Presidente Robinson de Castro manteve o técnico Sérgio Soares

Presidente Robinson de Castro manteve o técnico Sérgio Soares

CLIMA DE GUERRA
Um grupo de torcedores – estimado em 100 – se reuniu na porta do clube para protestar perto das 16 horas. Os gritos e xingamentos aumentaram e, rapidamente, a administração solicitou a proteção da Polícia Militar.

A operação já parecia ter sido montada mais cedo, porque rapidamente chegaram à portaria 30 policiais que fazem parte do Grupamento de Ações Táticas Especiais (GATE), Controle de Distúrbios Civis (CDV) e Comando Tático Motorizado (COTAM).

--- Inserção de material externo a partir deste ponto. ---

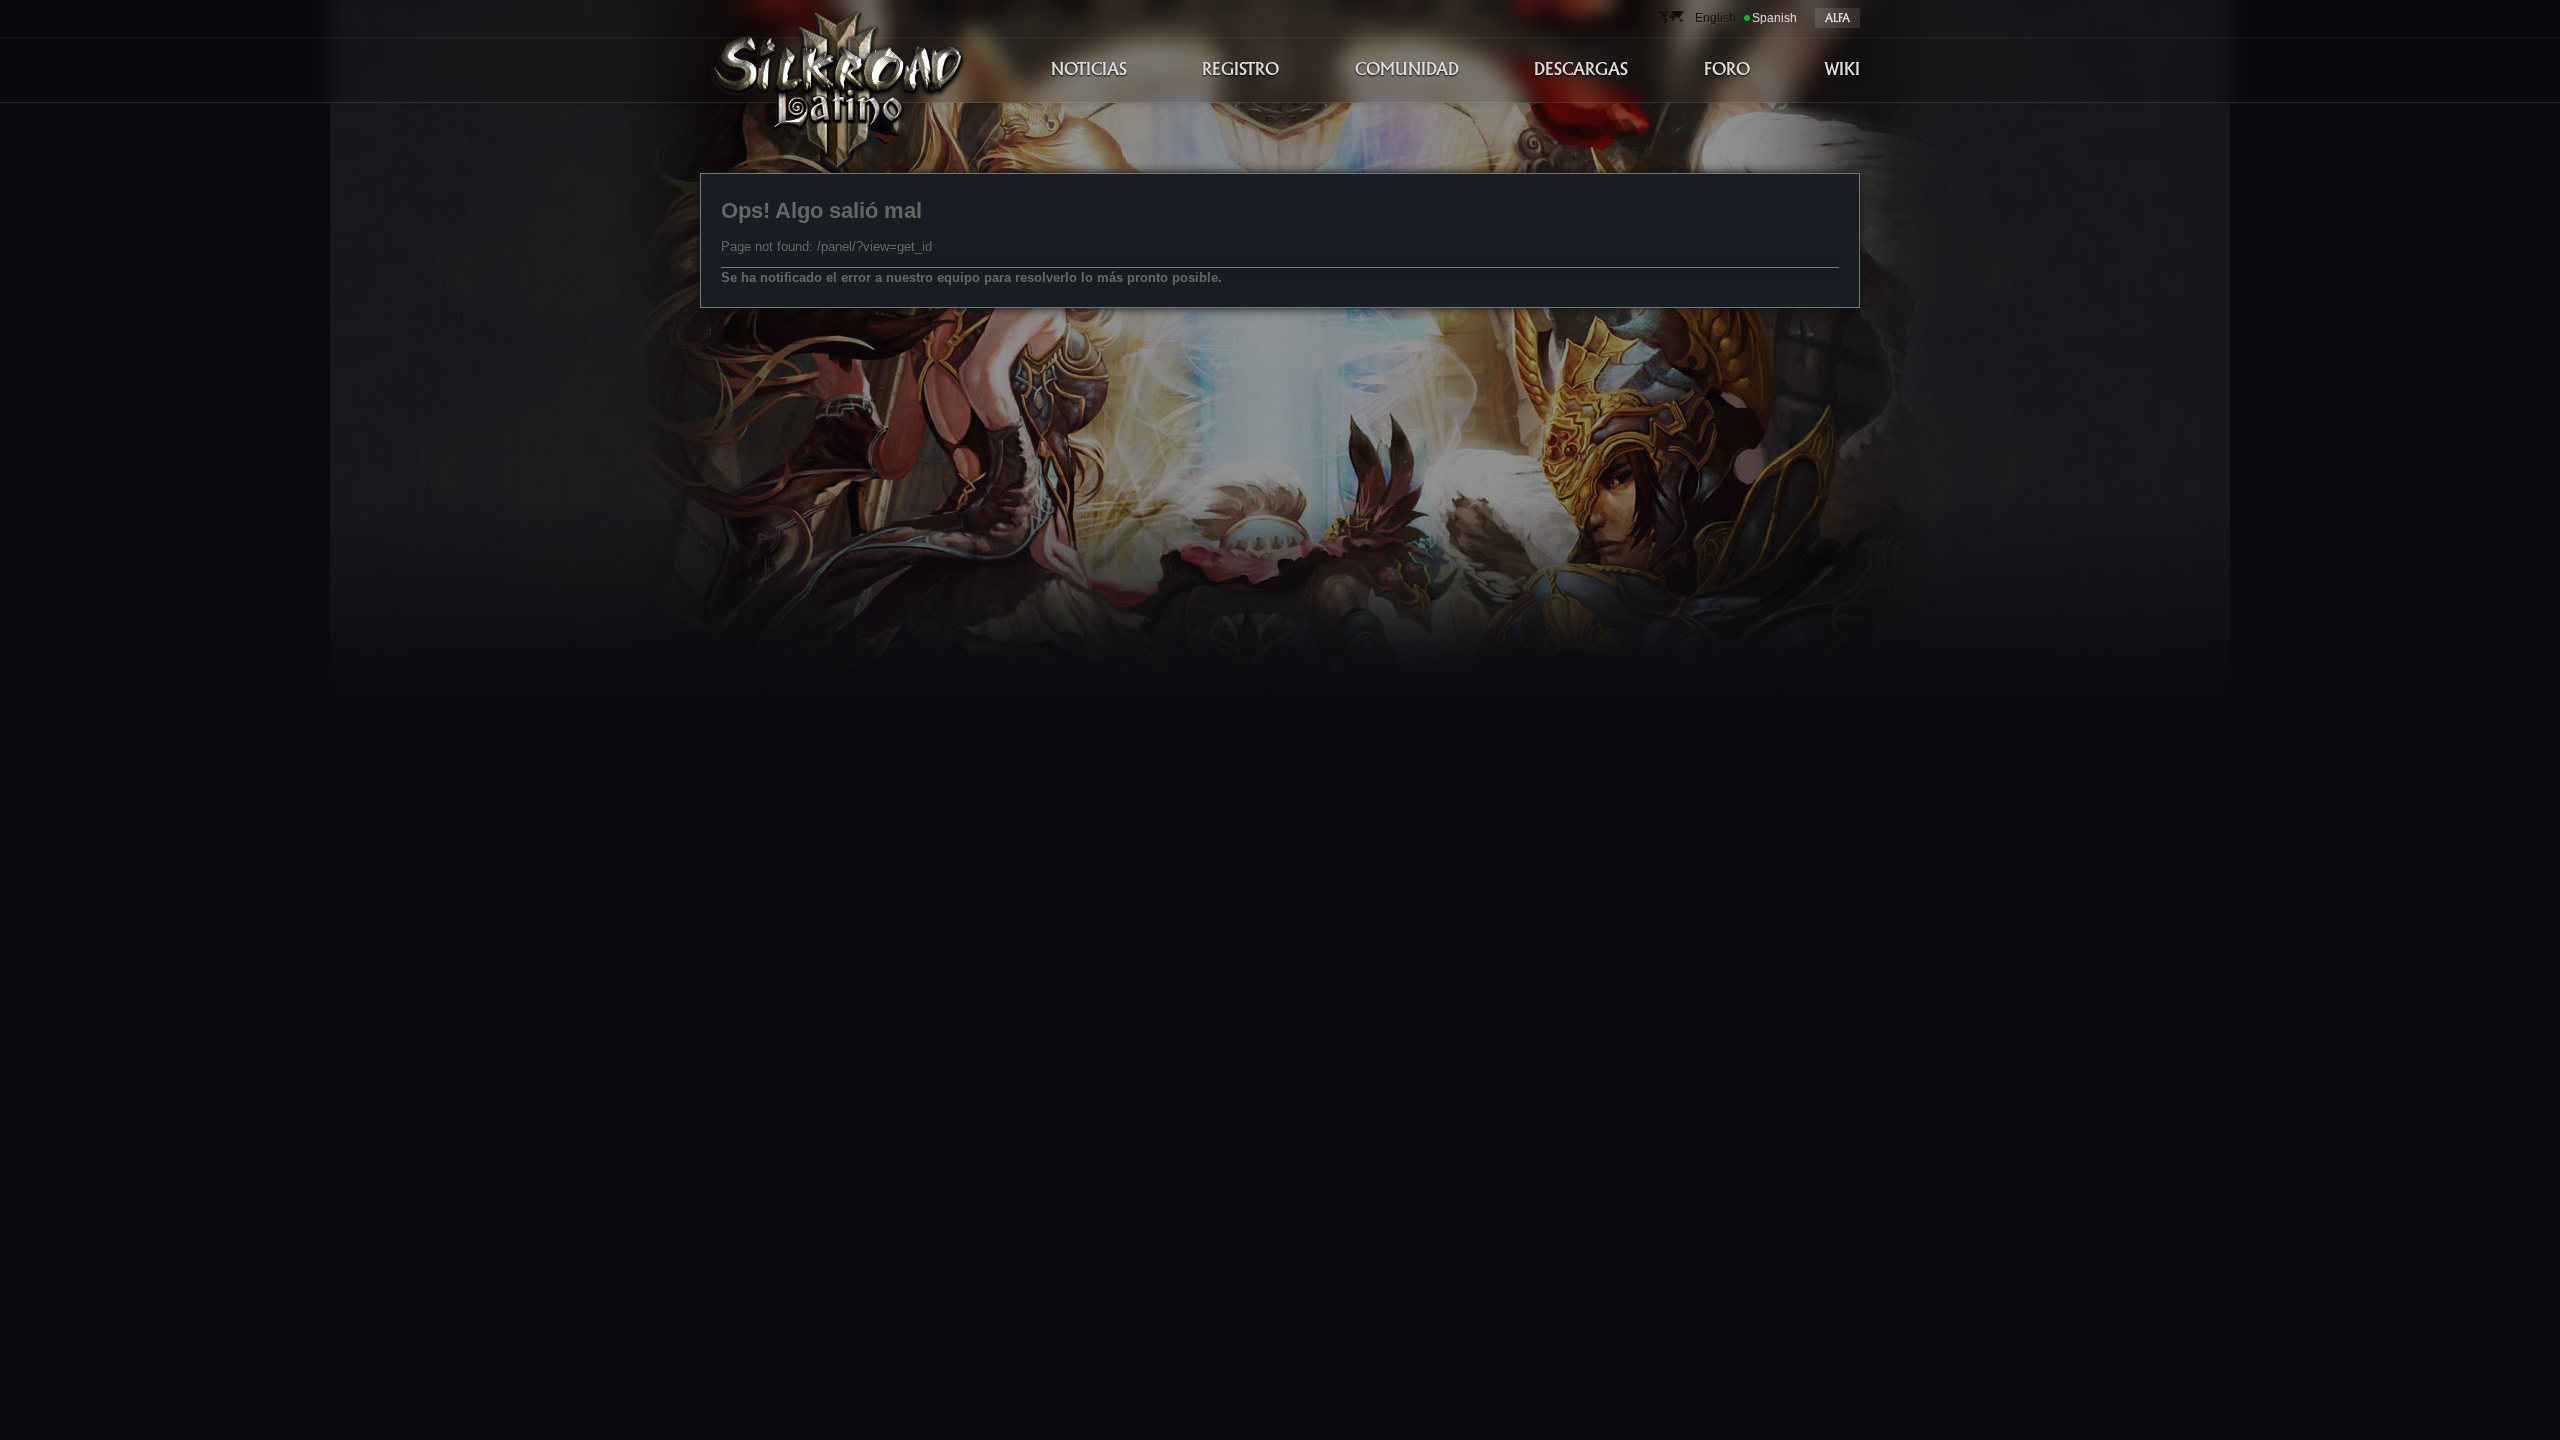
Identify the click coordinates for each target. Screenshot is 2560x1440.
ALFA (1837, 18)
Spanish (1774, 18)
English (1715, 18)
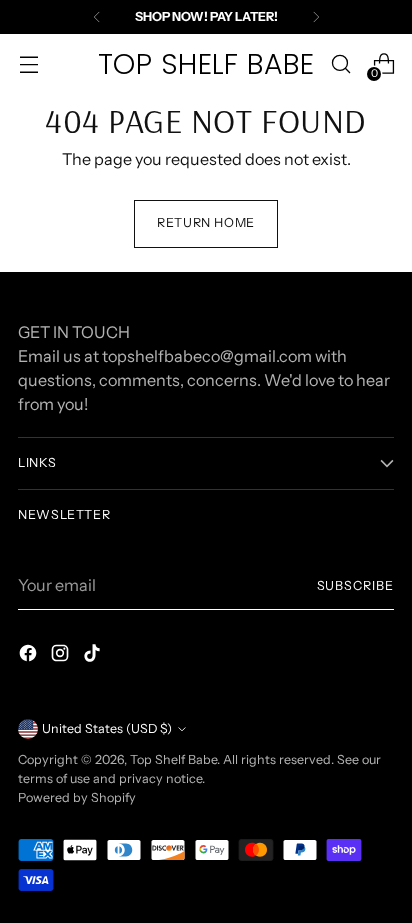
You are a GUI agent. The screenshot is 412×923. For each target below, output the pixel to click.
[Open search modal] (340, 64)
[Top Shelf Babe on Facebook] (30, 656)
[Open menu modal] (28, 64)
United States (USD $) (107, 728)
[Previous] (97, 17)
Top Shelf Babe (173, 759)
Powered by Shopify (77, 797)
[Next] (316, 17)
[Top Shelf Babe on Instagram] (62, 656)
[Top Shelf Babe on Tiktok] (94, 656)
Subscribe (356, 585)
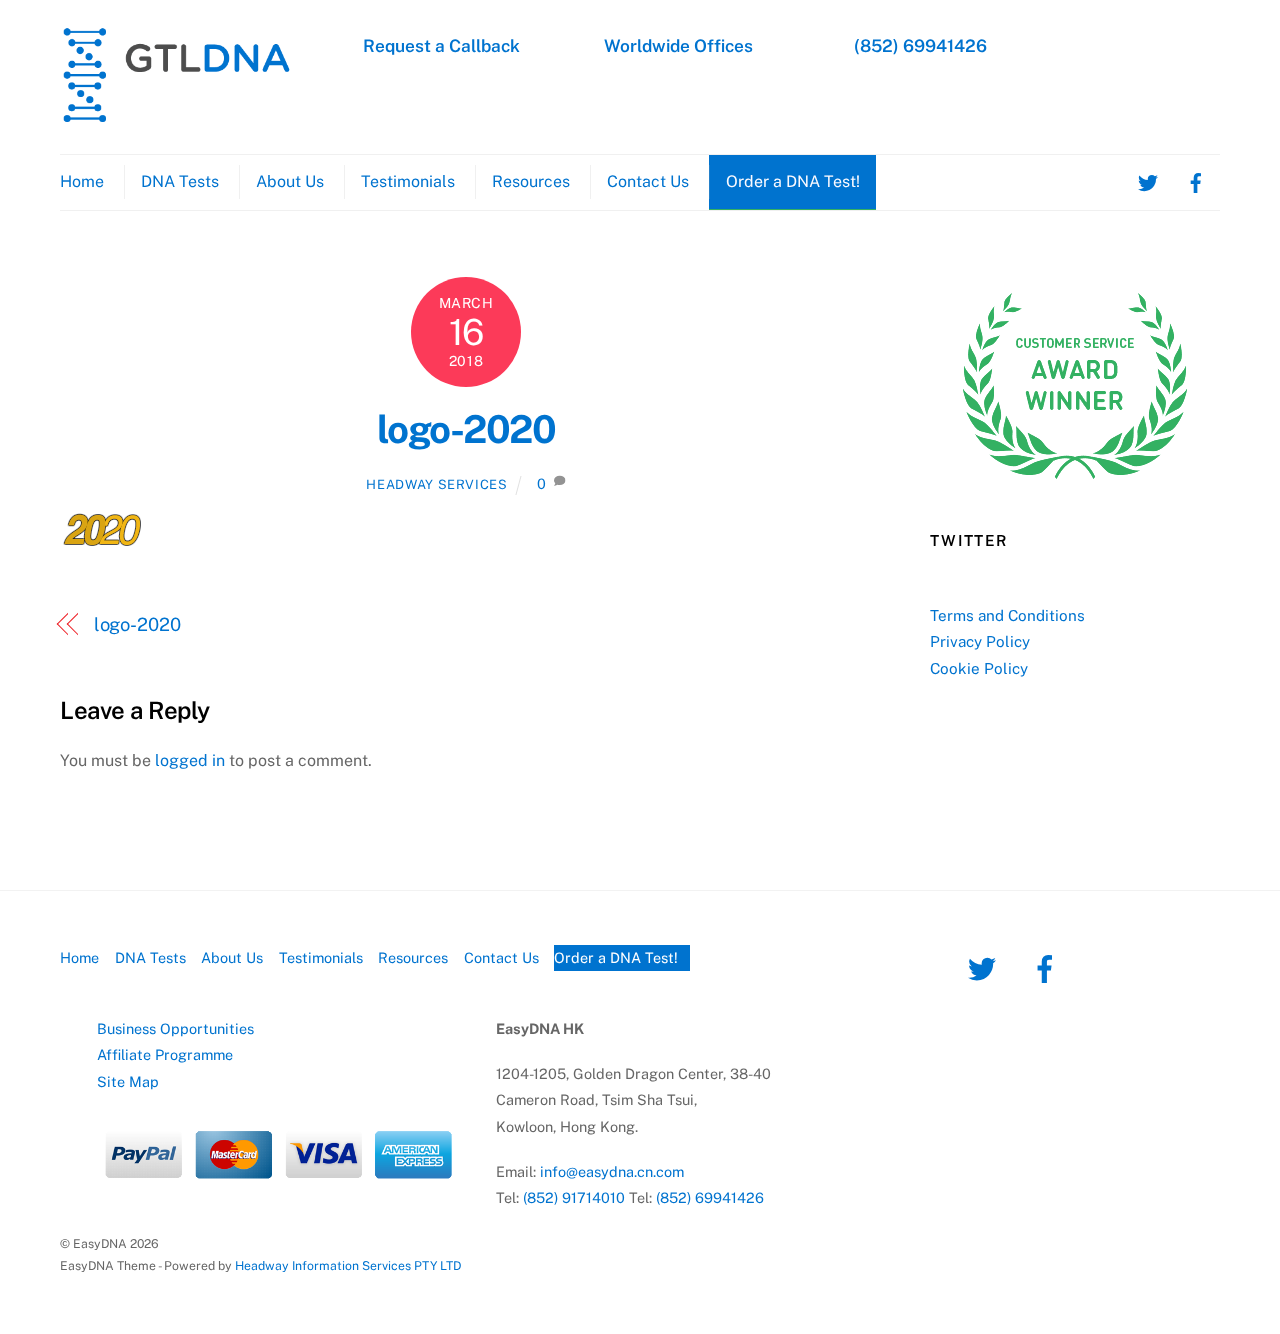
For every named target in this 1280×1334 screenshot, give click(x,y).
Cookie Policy (979, 668)
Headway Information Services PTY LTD (348, 1265)
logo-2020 (466, 429)
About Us (290, 181)
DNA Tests (180, 181)
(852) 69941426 (920, 46)
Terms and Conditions (1007, 615)
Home (82, 181)
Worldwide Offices (678, 46)
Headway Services (436, 484)
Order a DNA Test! (793, 181)
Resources (531, 181)
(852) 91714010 (574, 1197)
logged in (190, 760)
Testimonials (408, 181)
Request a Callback (441, 46)
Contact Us (648, 181)
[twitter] (1148, 181)
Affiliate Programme (165, 1054)
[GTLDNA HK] (176, 114)
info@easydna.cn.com (612, 1171)
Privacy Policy (980, 641)
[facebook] (1196, 181)
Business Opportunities (175, 1028)
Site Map (128, 1081)
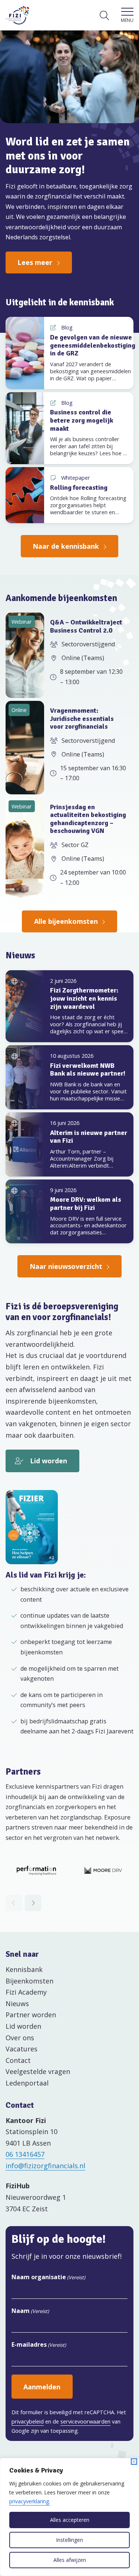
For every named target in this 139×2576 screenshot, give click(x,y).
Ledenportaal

A ‘segurança’ barrou a torcida do lado de fora, enquanto lá dentro o presidente Robinson de Castro conversava com todos os jogadores e com a comissão técnica. Do bate papo duro saiu uma decisão: Sérgio Soares continua no cargo amparado pela promessa dos jogadores de dividirem a responsabilidade com o treinador.

Soares aceitou conversar com um grupo da torcida após o treino no alambrado. O tom foi de cobrança, mas de serenidade e sem confusão. Ficou de um lado a promessa de vitórias e de outro a esperança de enterrar a má fase.

CARTOLA BATE MARTELO
Depois de ouvir os jogadores, o presidente Robinson de Castro fez questão de manter Sérgio Soares. E explicou as suas razões.

“Os jogadores me pediram para o Sérgio Soares ficar. Eles garantiram que a culpa não é da comissão técnica. Entendo que chamaram a responsabilidade para eles, o que é importante para a reação do time”.